Un décalage à combler

Les déficiences dont elle souffre auraient plutôt tendance à la rendre plus vulnérable, justifiant d’une éducation renforcée. Or, on ne peut que constater une situation paradoxale : ce qui a été progressivement appliqué dans le cadre de l’Éducation nationale (voir encadré), aboutissant à un véritable enseignement systématique et à part entière, tout au long de la scolarité n’a jamais été intégré au secteur médico-social, en terme de programme obligatoire. Des notions aussi élémentaires que l’utilisation des passages pour piéton, les comportements à adopter face aux feux tricolores ou pour indiquer des changements de direction à droite ou à gauche en vélo, la compréhension de la signalisation au sol et de celles des panneaux etc … sont autant d’éléments essentiels qui font partie des compétences considérées comme indispensable aux enfants et aux adolescents… sauf quand ils sont porteurs de handicap, ces notions devenant alors facultatives. De nombreuses équipes éducatives se sont souciées de cette prévention, mettant en œuvre des programmes d’éducation routière et faisant passer ASSR1 & ASSR 2. Mais, un tel apprentissage reste de leur libre initiative. Les deux expériences présentées dans ce dossier démontrent comment il est possible de se montrer volontariste en la matière. La première, celle d’ERA formation, privilégie l’acquisition d’une sensibilisation généraliste face à l’insécurité routière et d’une préformation pour accéder plus facilement aux compétences de conduite que peuvent assurer les auto-écoles de droit commun. La seconde est celle du centre de formation auto-école adaptée de l’ESAT Jeunesse et avenir qui est habilité depuis 1995 pour préparer aux différents examens du permis de conduire.

De l’APER à l’ASR

C’est par la loi du 26 juillet 1957 qu’a été introduite, à l’école, l’obligation d’une éducation routière.

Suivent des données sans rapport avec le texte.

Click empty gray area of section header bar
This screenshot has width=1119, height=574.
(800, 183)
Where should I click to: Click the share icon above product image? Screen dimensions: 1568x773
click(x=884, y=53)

Si les règles auxquelles doivent se plier les piétons et les vélos sont alors enseignées, celles afférentes « à la conduite des animaux isolés ou en groupe et des troupeaux » le sont tout autant ! La mortalité sur la route va inciter l’État à réformer cet enseignement. Le décret du 12 février 1993 crée, tout au long de la scolarité obligatoire un continuum éducatif jalonné par deux évaluations. C’est d’abord l’Attestation scolaire de sécurité routière de premier niveau (ASSR 1), qui est attribuée après une évaluation en classe de cinquième. C’est ensuite, l’Attestation scolaire de sécurité routière de second niveau (ASSR 2) obtenue en classe de troisième. Pour les personnes nées après 1988, la détention de l’ASSR 1 (partie théorique) est nécessaire pour l’obtention du Brevet de sécurité routière qui constitue alors la partie pratique autorisant la conduite d’un cyclomoteur. De même, la détention de l’ASSR 2 est un préalable pour se présenter à l’examen du permis de conduire automobile. En 2002, la formation assurée tout au long des trois cycles de l’école primaire est sanctionnée, en fin de CM2, par l’Attestation de première éducation à la route (APER). Au delà de 16 ans, limite de l’école obligatoire, c’est aux GRETA, service public de formation continue pour les adultes dépendant de l’Éducation nationale et aux Centres de formation des apprentis pour celles et ceux qui sont engagés sur une qualification professionnelle en alternance, qu’il revient d’avoir à faire passer l’Attestation de Sécurité Routière (ASR) qui équivaut aux trois précédentes. Les adultes porteurs de handicap souhaitant conduire un cyclomoteur ou une voiturette doivent donc passer l’ASR auprès d’un GRETA, puis le BSR auprès d’une auto-école. A noter, l’existence d’une Attestation d’éducation à la route (AER), à destination des personnes atteintes de déficience visuelle.